7月06日〜7月12日の週だけで、報告された結核患者数は全国で、308。
今年の累計だと、全国で13825人となっています。
新型インフルエンザと比較すると、(結核は1月〜6月、インフルエンザは発生〜7月21日の約3ヵ月間)
新型インフルエンザ 国内感染者数 47都道府県 4,246人
結核 国内感染者数 47都道府県 13,825人
となっていて、結核は侮れないものとなっていることがわかります。
なぜかというと、結核という病は新型インフルエンザなど目じゃないくらい高い致死率である様子が伺えるからです。

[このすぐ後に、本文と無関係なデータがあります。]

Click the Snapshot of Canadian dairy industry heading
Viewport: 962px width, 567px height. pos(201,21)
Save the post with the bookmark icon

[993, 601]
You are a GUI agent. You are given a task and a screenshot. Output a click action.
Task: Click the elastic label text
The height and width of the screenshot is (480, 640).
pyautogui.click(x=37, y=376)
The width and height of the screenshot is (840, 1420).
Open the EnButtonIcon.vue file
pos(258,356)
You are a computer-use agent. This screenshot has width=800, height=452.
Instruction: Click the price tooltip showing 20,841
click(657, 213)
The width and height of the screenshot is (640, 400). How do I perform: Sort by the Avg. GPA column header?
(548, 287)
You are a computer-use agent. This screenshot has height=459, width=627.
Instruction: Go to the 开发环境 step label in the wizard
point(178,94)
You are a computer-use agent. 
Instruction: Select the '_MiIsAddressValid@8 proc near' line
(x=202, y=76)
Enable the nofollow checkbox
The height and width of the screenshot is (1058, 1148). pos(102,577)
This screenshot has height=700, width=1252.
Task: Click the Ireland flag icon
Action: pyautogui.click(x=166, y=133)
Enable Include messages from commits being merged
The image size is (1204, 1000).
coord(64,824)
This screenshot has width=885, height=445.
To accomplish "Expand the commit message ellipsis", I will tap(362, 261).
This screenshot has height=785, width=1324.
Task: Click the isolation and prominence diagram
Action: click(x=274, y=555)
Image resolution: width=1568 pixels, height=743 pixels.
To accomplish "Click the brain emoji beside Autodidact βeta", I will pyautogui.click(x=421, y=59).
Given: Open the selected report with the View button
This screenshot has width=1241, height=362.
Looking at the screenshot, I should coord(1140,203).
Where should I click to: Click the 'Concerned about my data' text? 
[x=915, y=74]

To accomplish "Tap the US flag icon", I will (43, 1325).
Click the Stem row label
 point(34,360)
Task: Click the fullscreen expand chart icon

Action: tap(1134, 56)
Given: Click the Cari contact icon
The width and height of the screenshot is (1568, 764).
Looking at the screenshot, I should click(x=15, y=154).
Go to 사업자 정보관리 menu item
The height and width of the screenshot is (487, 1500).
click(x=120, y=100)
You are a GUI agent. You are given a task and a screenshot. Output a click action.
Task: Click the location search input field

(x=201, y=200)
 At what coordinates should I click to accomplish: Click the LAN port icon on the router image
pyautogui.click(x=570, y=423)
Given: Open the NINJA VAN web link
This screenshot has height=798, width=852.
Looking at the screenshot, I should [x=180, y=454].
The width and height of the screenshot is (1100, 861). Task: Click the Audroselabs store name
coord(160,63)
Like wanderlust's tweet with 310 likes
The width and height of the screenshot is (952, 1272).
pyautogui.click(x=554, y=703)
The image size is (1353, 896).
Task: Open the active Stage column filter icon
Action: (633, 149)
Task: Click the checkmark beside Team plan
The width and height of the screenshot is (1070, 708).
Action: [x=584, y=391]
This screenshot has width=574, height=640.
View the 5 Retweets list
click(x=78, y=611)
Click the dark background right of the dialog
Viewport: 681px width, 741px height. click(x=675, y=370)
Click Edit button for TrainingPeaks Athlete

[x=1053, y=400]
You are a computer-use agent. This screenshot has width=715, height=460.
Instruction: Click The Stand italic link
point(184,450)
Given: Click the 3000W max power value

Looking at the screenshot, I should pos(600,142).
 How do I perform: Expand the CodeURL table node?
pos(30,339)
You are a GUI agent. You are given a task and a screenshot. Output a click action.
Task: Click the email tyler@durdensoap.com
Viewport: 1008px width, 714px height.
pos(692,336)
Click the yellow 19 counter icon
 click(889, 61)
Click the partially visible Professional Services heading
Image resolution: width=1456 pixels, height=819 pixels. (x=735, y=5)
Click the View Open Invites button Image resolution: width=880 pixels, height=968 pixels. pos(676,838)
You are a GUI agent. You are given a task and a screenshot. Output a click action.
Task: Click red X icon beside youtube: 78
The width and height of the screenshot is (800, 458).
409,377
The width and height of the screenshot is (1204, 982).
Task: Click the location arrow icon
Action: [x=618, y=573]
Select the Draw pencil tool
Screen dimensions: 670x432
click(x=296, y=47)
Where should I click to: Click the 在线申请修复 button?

その致死率なんですが、結核の死者数はここには乗せられていないので、昨年の結核の統計年報から推定してみます。
2008年の結核の死者数は 2,216人(結核の死者ってこんなにいたんですね)で、2008年 結核年報速報によると、新たに発症した結核患者数が24,760人ということで、新規の発症者数に対しての比率としては、約9%弱の致死率ということになるようです。
で、上の現在までの結核患者数をその9%に当てはめてみますと、今年の現在まで、
新型インフルエンザ 国内死者数 47都道府県 推定0人
結核 国内死者数 47都道府県 推定1,200人
という感じでしょうか。
感染報告のリポートには、他にも、マラリアが27(うち東京が14)とか、アメーバ赤痢が431とか、あと驚いたのが「破傷風 56」というのもありました。
新型インフルエンザと在来の病の対比
新型インフルエンザは、感染力も致死率も低いまま静かに蔓延していますが、今後どうなるかというのはまた別の問題として、現時点で「臨床試験を飛ばしてまで」強制的にワクチンを接種するほどの病気なのか。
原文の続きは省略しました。